Sitting has been referred to as ‘the new smoking’ for adults, with research showing that sitting for six or more hours per day increases your risk of early death by 40% compared to someone who sits for less than three hours per day – even if you exercise. But what about kids?
“If a young child spends excessive amounts of time sitting, they could be setting themselves up for a lifetime of poor health, particularly if they continue that behaviour as they go through school and into the workforce,” Director of ESRI and leader of the study, Professor Tony Okely, recently told the Sunday Telegraph.
Professor Okely (pictured above) said preliminary results had shown that less time sitting at preschool had a positive impact on cognitive development, particularly working memory and self-regulation.
“These skills are very important in an early age when neural networks are being laid down in a developing brain.
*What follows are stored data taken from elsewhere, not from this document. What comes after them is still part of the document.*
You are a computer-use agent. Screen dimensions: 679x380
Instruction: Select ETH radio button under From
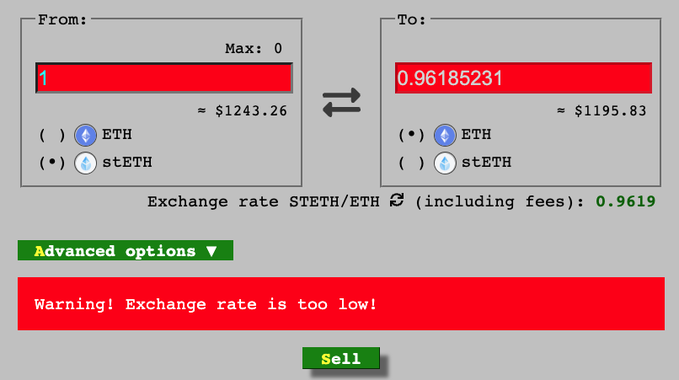52,135
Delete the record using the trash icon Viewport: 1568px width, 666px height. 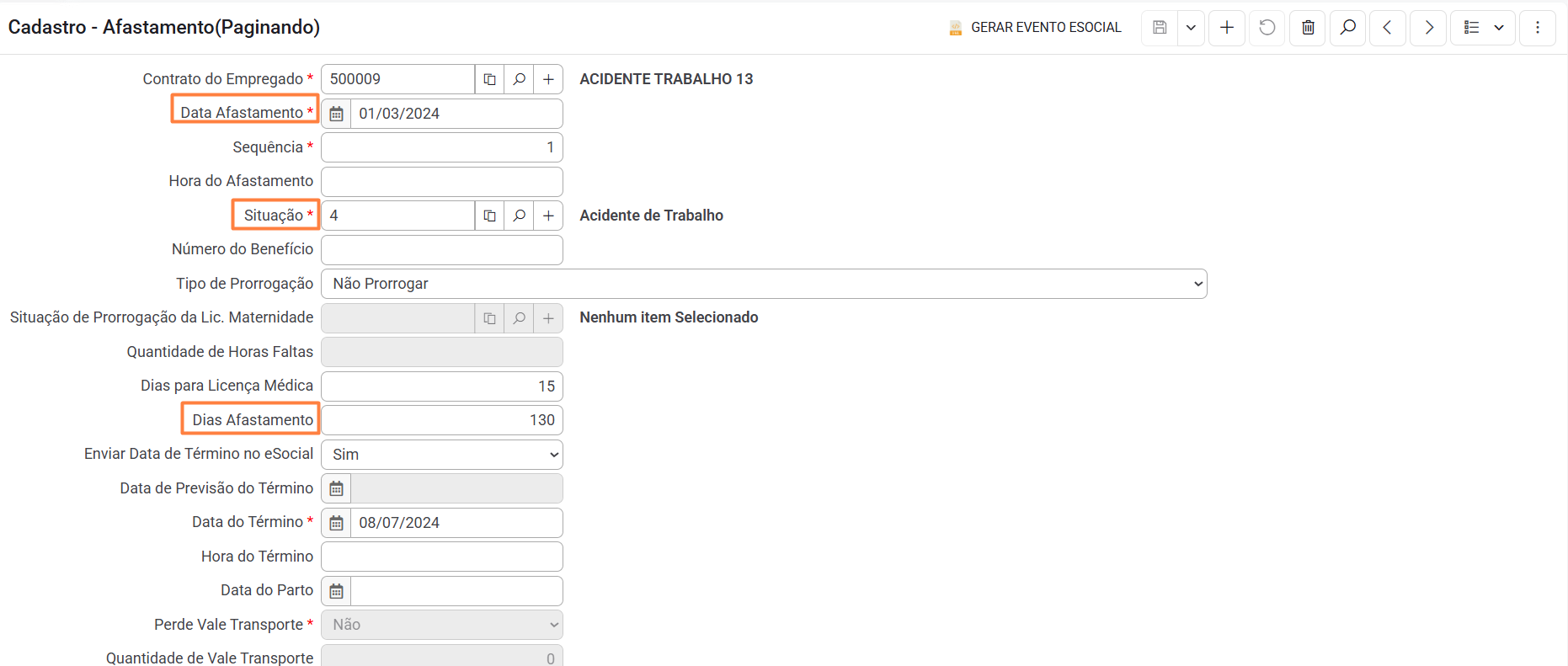click(x=1308, y=28)
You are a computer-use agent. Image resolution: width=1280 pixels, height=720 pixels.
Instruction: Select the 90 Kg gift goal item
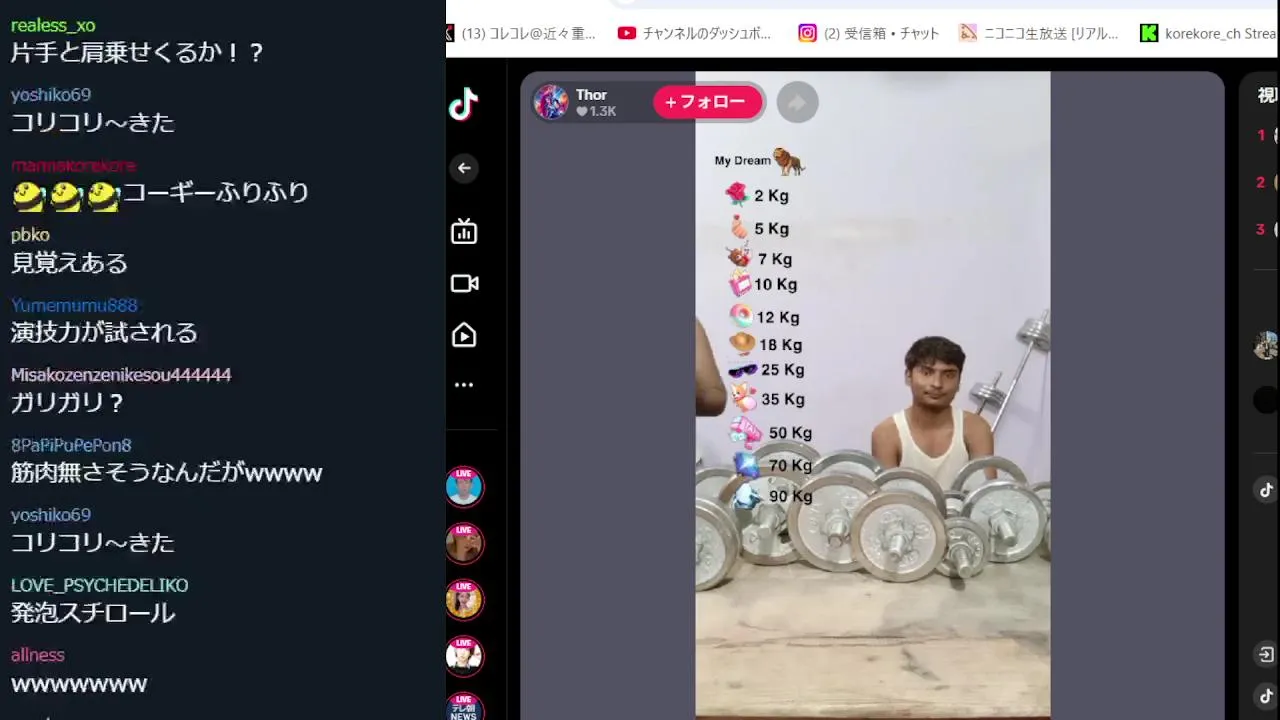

And working memory and self-regulation have been shown to be better predictors of school readiness than a child’s IQ. So they will do better at school and enter school more ready to learn.”
Professor Okely said it had “become the norm” to sit down in a learning environment, while research has shown the converse: “you learn more effectively by standing up.”
His team are now working with preschool staff to identify ways to increase activities where kids stand or move around, rather than be seated.
“We’re looking at ways where we can easily modify the preschool environment. Either physically, with standing desks and standing lunch tables, or by changing the way lessons are planned.
“For example, if a child is learning about shapes, instead of drawing an oval in a workbook, she could walk along an oval-shaped line that has been taped out on the classroom floor.
“Another strategy is to break up sitting with short bursts of fun, high-intensity activities. So if kids have been sitting for 20 minutes, an egg timer will sound and three minutes of structured energetic play with ensue.”
Professor Okely and his colleagues will share their research at the inaugural “Early Start Conference” at UOW from 28-30 September. Early Start is the most sophisticated early childhood teaching, research and community engagement initiative ever undertaken in Australia. The conference will bring researchers and educators from around the world together to discuss how early childhood policy and practice can be improved.